La première mi-temps au Metropolitano s’est déjà inscrite dans l’histoire, rapprochant tantalement le trophée de la Coupe tant convoité. L’arrivée de Lookman a injecté une nouvelle dynamique, tandis que Julián a trouvé le filet une fois de plus, et les jambes infatigables de Llorente ont continué à faire avancer l’équipe.

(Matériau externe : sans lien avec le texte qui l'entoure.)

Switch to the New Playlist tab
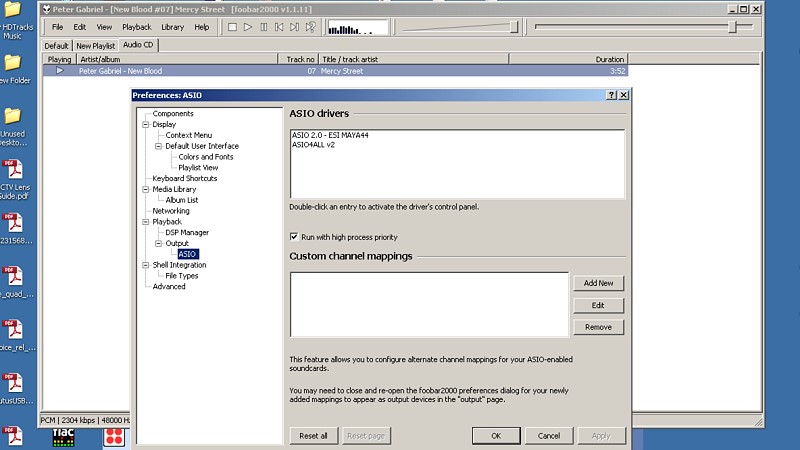Viewport: 800px width, 450px height. click(96, 45)
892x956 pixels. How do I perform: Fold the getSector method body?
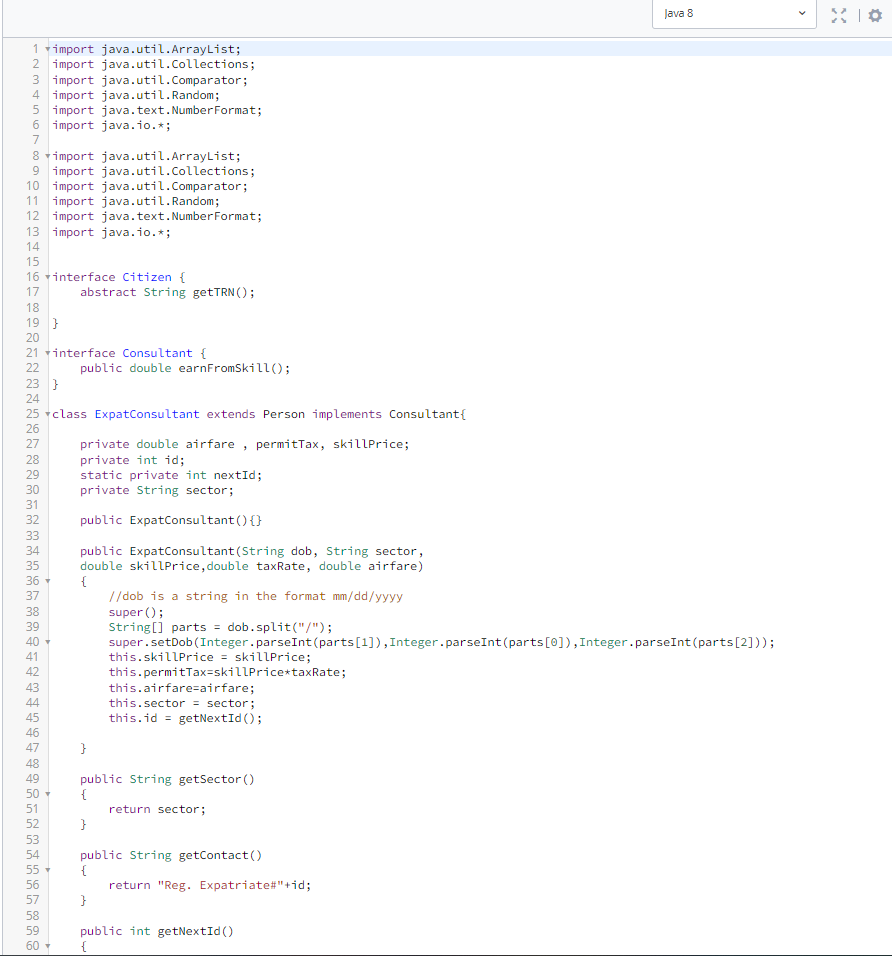click(x=45, y=793)
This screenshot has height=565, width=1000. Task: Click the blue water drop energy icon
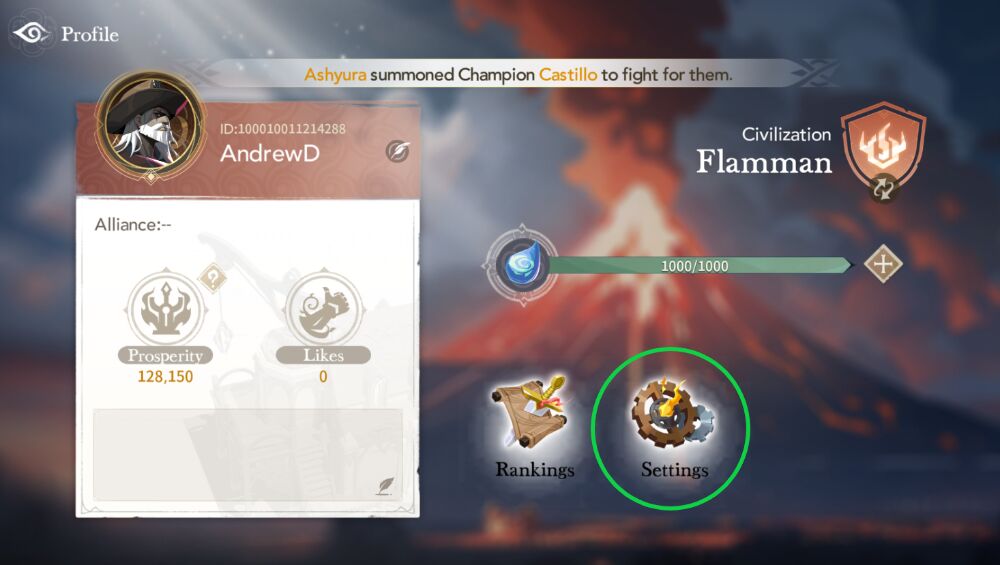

Une symphonie de mouvement et de précision
Le match contre Betis n’était pas simplement une victoire mais une démonstration de comment jouer avec finesse, en construisant des actions à partir de passes rapides et complexes. Cette philosophie, mettant l’accent sur une circulation rapide du ballon et un mouvement intelligent, a été exécutée à la perfection, laissant l’adversaire courir après des ombres. Le triomphe ultérieur sur Barcelone a encore renforcé ces qualités, transformant le terrain en une toile pour l’art du contre-attaque, où la vitesse et la conscience spatiale régnaient en maîtres.
Au cœur de cette symphonie se trouve l’orchestration du milieu de terrain. Le partenariat au centre du jeu, mêlant vision et énergie relentless, a été fondamental. Leur capacité à dicter le rythme, à briser les lignes avec des passes incisives, et à comprendre le mouvement de l’autre sans un regard, a élevé le jeu global de l’équipe, faisant vibrer la machine collective avec une harmonie rare.